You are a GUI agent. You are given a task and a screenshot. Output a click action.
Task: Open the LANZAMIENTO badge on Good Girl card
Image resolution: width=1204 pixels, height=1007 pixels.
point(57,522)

---

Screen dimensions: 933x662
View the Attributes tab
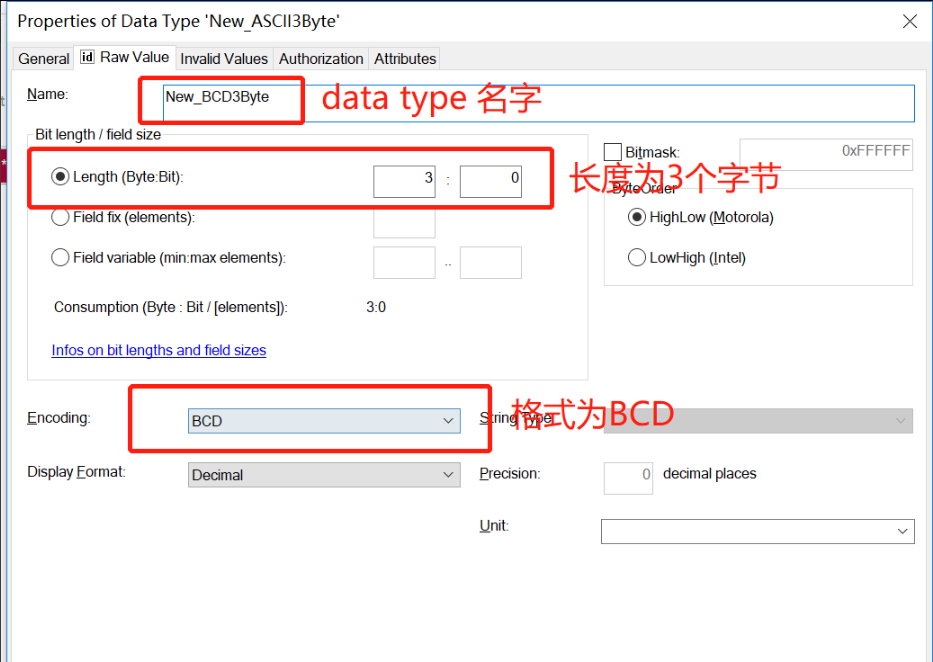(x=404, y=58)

---

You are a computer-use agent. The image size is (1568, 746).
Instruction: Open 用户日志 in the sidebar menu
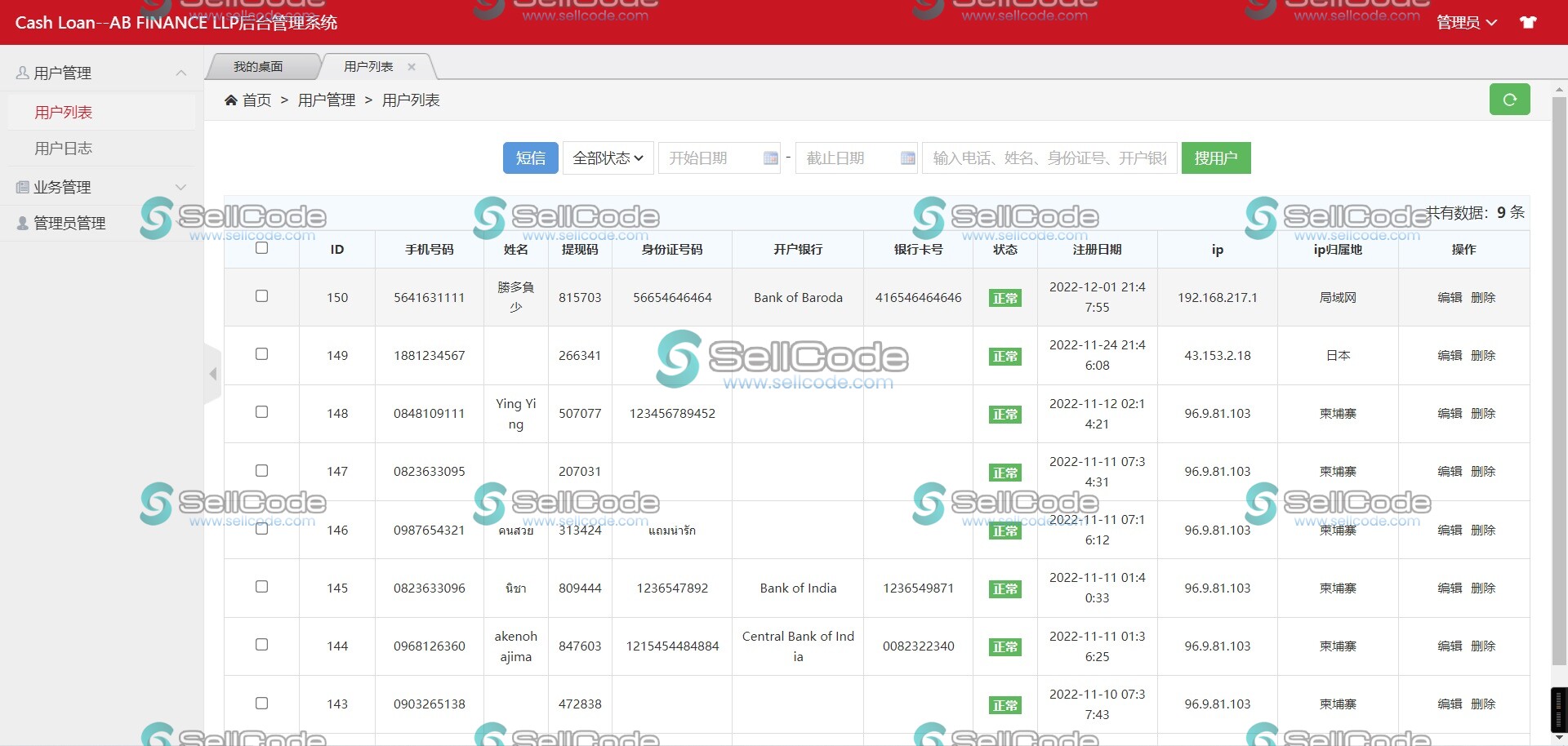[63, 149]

---

> [Task directions]:
Output as a numbered list, with blank lines omitted, the part of the material that opens with the line containing "You are a GUI" and closes with the line containing "point(57,522)".

> [Solution to this exercise]:
1. You are a GUI agent. You are given a task and a screenshot. Output a click action.
2. Task: Open the LANZAMIENTO badge on Good Girl card
3. Image resolution: width=1204 pixels, height=1007 pixels.
4. point(57,522)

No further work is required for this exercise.